▶ _Exercise material_
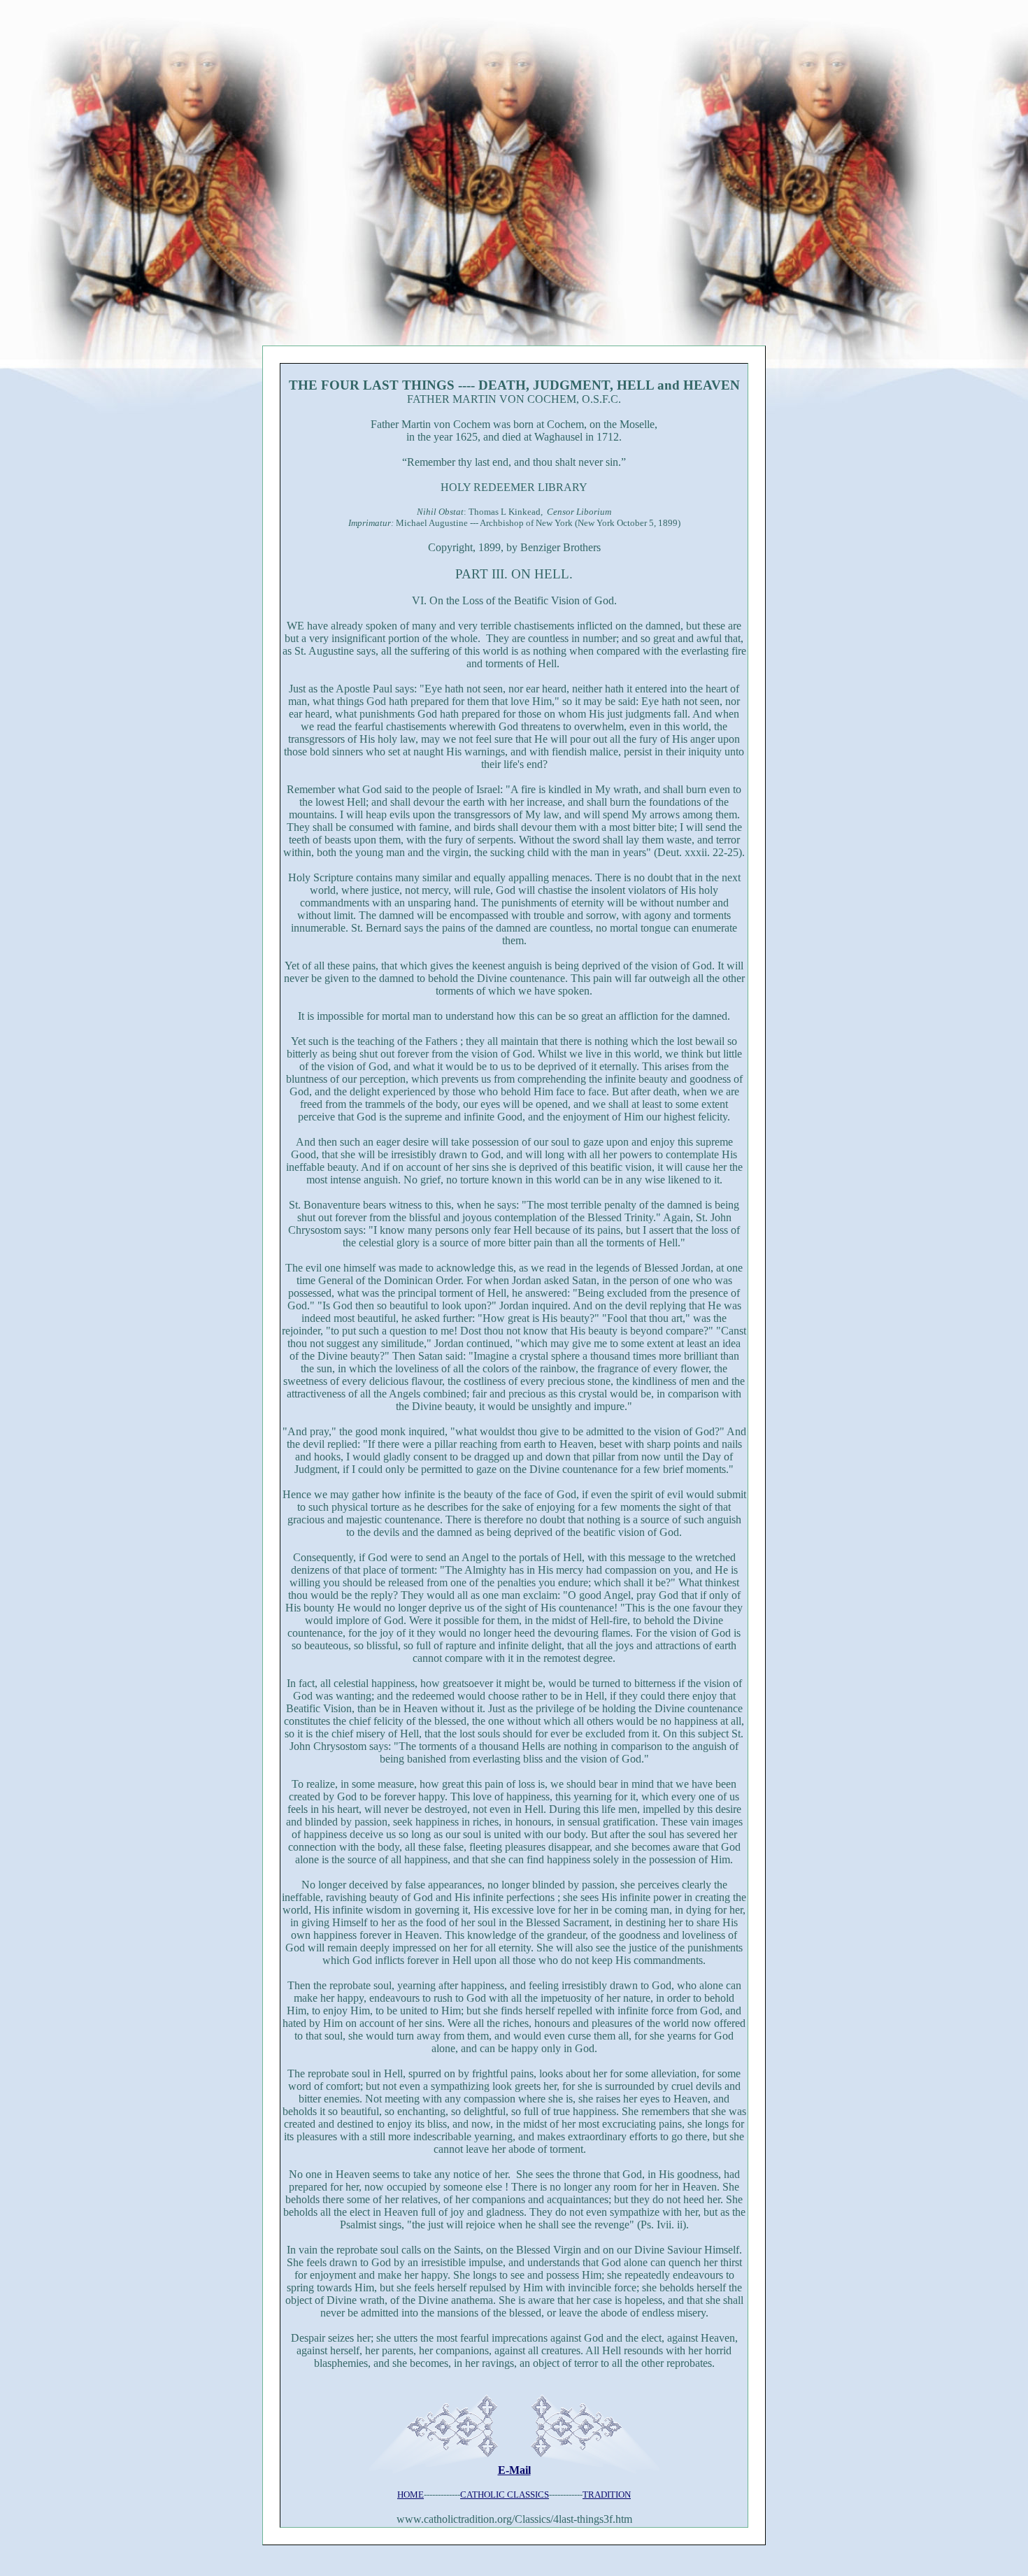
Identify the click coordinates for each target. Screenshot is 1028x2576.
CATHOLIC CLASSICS (504, 2494)
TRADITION (607, 2494)
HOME (410, 2494)
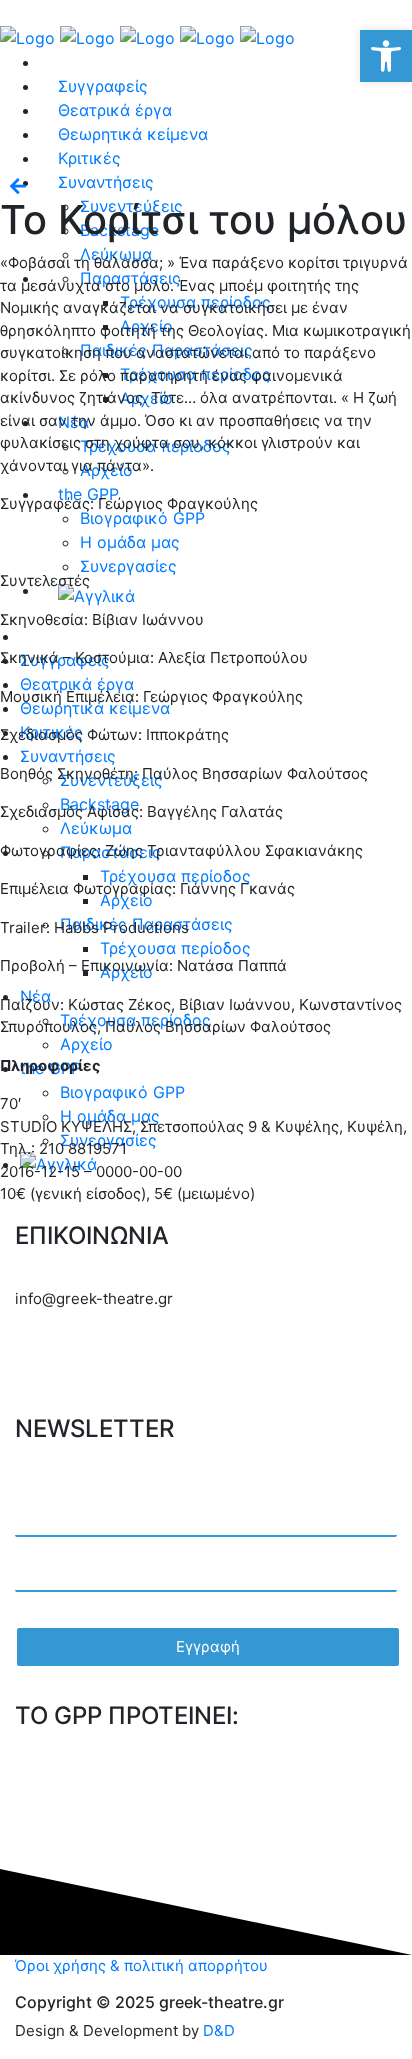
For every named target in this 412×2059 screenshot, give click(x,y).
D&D (219, 2030)
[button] (386, 56)
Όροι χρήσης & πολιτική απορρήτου (141, 1965)
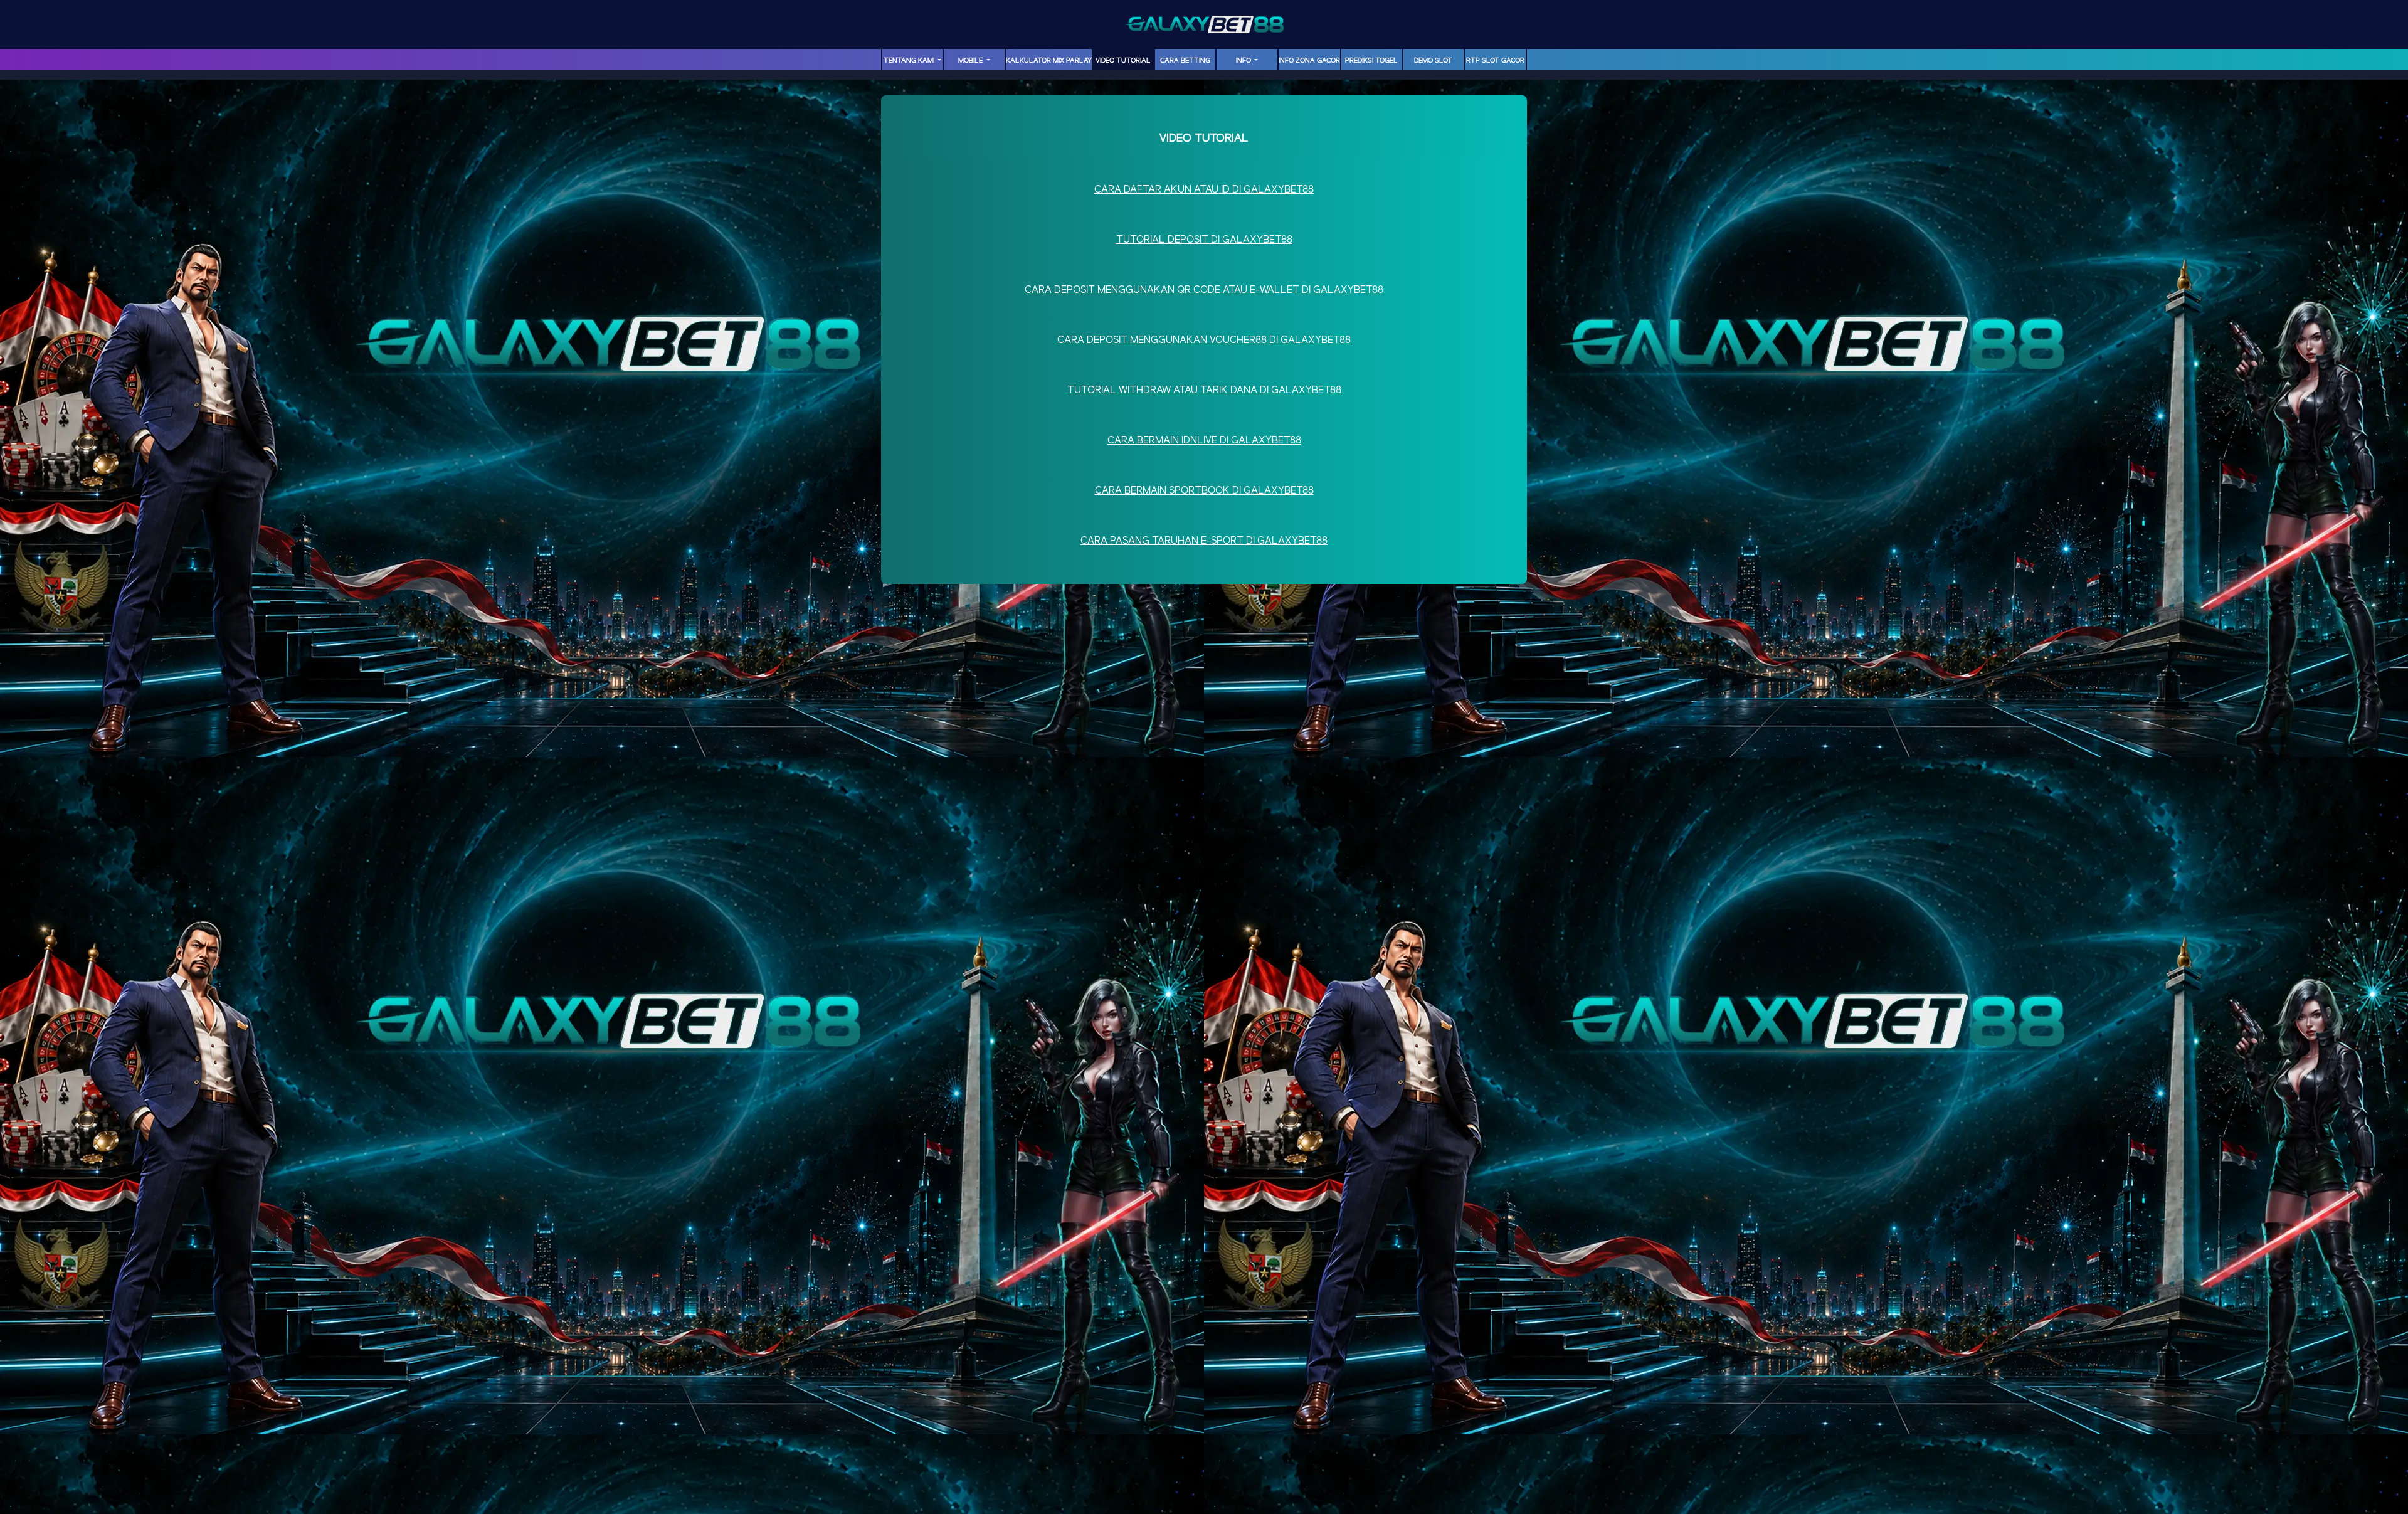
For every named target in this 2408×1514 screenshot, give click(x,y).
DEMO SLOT (1433, 60)
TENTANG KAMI (910, 60)
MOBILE (971, 60)
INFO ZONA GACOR (1309, 60)
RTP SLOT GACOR (1495, 60)
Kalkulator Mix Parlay (1049, 60)
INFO (1244, 60)
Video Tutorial (1123, 60)
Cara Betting (1185, 60)
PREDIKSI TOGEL (1371, 60)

▶ _What you will do_
An exact reproduction of the data is required, with pictures excluded.

▶ _Answer below_
Identify the click coordinates for each target. Screenshot is 1028x2576.
CATHOLIC CLASSICS (504, 2494)
TRADITION (607, 2494)
HOME (410, 2494)
For every named target in this 412×2059 screenshot, give click(x,y).
D&D (219, 2030)
[button] (386, 56)
Όροι χρήσης & πολιτική απορρήτου (141, 1965)
For every named target in this 2408×1514 screenshot, give click(x,y).
DEMO SLOT (1433, 60)
TENTANG KAMI (910, 60)
MOBILE (971, 60)
INFO ZONA GACOR (1309, 60)
RTP SLOT GACOR (1495, 60)
Kalkulator Mix Parlay (1049, 60)
INFO (1244, 60)
Video Tutorial (1123, 60)
Cara Betting (1185, 60)
PREDIKSI TOGEL (1371, 60)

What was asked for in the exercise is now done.